• **What is needed**:
Transcribe the entries in full, keeping each word as it is.

• **Information shown**:
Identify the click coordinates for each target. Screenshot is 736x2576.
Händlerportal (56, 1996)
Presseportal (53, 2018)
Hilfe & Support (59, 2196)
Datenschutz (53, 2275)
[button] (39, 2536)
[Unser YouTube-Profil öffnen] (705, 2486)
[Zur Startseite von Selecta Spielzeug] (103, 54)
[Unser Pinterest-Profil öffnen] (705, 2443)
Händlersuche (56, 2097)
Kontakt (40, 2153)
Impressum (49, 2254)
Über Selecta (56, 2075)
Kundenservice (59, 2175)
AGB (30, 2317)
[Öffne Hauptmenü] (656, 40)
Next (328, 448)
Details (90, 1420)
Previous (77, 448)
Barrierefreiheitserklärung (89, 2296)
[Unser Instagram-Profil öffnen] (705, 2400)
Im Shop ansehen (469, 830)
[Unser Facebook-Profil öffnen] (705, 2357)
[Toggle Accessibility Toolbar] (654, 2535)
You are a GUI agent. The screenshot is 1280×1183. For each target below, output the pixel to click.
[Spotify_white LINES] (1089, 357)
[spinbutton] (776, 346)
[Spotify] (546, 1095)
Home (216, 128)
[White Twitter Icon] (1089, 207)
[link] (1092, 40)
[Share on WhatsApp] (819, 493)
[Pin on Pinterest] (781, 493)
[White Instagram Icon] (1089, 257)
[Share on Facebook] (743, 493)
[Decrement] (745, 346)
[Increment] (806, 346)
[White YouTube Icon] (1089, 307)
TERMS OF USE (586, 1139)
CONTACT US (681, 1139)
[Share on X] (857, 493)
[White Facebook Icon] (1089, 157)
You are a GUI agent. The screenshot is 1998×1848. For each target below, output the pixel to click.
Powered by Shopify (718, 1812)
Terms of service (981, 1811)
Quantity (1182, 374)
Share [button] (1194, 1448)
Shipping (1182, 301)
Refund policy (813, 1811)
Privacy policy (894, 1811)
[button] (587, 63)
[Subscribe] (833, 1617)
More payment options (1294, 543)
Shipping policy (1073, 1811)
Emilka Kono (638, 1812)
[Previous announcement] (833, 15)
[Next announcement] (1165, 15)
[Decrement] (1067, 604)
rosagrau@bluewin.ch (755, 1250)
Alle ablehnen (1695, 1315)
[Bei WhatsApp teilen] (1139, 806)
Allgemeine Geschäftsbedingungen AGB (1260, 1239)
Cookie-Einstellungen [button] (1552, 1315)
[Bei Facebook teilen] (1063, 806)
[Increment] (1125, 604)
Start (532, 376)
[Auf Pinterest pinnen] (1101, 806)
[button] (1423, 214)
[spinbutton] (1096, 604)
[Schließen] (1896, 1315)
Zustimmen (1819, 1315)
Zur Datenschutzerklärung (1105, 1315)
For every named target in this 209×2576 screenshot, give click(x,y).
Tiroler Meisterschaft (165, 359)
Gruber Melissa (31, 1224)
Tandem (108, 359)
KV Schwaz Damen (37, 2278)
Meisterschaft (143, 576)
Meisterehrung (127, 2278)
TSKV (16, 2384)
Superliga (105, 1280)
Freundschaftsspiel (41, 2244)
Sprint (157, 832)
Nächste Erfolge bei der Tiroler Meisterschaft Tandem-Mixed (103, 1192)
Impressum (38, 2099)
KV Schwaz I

• **Finished exercise**:
Identify the click coordinates for each target. Screenshot is 736x2576.
Händlerportal (56, 1996)
Presseportal (53, 2018)
Hilfe & Support (59, 2196)
Datenschutz (53, 2275)
[button] (39, 2536)
[Unser YouTube-Profil öffnen] (705, 2486)
[Zur Startseite von Selecta Spielzeug] (103, 54)
[Unser Pinterest-Profil öffnen] (705, 2443)
Händlersuche (56, 2097)
Kontakt (40, 2153)
Impressum (49, 2254)
Über Selecta (56, 2075)
Kundenservice (59, 2175)
AGB (30, 2317)
[Öffne Hauptmenü] (656, 40)
Next (328, 448)
Details (90, 1420)
Previous (77, 448)
Barrierefreiheitserklärung (89, 2296)
[Unser Instagram-Profil öffnen] (705, 2400)
Im Shop ansehen (469, 830)
[Unser Facebook-Profil öffnen] (705, 2357)
[Toggle Accessibility Toolbar] (654, 2535)
You are a GUI agent. The screenshot is 1280×1183. For each target below, output the pixel to click.
[Spotify_white LINES] (1089, 357)
[spinbutton] (776, 346)
[Spotify] (546, 1095)
Home (216, 128)
[White Twitter Icon] (1089, 207)
[link] (1092, 40)
[Share on WhatsApp] (819, 493)
[Pin on Pinterest] (781, 493)
[White Instagram Icon] (1089, 257)
[Share on Facebook] (743, 493)
[Decrement] (745, 346)
[Increment] (806, 346)
[White YouTube Icon] (1089, 307)
TERMS OF USE (586, 1139)
CONTACT US (681, 1139)
[Share on X] (857, 493)
[White Facebook Icon] (1089, 157)
You are a GUI agent. The screenshot is 1998×1848. For each target below, output the pixel to click.
Powered by Shopify (718, 1812)
Terms of service (981, 1811)
Quantity (1182, 374)
Share [button] (1194, 1448)
Shipping (1182, 301)
Refund policy (813, 1811)
Privacy policy (894, 1811)
[button] (587, 63)
[Subscribe] (833, 1617)
More payment options (1294, 543)
Shipping policy (1073, 1811)
Emilka Kono (638, 1812)
[Previous announcement] (833, 15)
[Next announcement] (1165, 15)
[Decrement] (1067, 604)
rosagrau@bluewin.ch (755, 1250)
Alle ablehnen (1695, 1315)
[Bei WhatsApp teilen] (1139, 806)
Allgemeine Geschäftsbedingungen AGB (1260, 1239)
Cookie-Einstellungen [button] (1552, 1315)
[Bei Facebook teilen] (1063, 806)
[Increment] (1125, 604)
Start (532, 376)
[Auf Pinterest pinnen] (1101, 806)
[button] (1423, 214)
[spinbutton] (1096, 604)
[Schließen] (1896, 1315)
Zustimmen (1819, 1315)
Zur Datenschutzerklärung (1105, 1315)
For every named target in this 209×2576 screenshot, give click(x,y).
Tiroler Meisterschaft (165, 359)
Gruber Melissa (31, 1224)
Tandem (108, 359)
KV Schwaz Damen (37, 2278)
Meisterschaft (143, 576)
Meisterehrung (127, 2278)
TSKV (16, 2384)
Superliga (105, 1280)
Freundschaftsspiel (41, 2244)
Sprint (157, 832)
Nächste Erfolge bei der Tiroler Meisterschaft Tandem-Mixed (103, 1192)
Impressum (38, 2099)
KV Schwaz I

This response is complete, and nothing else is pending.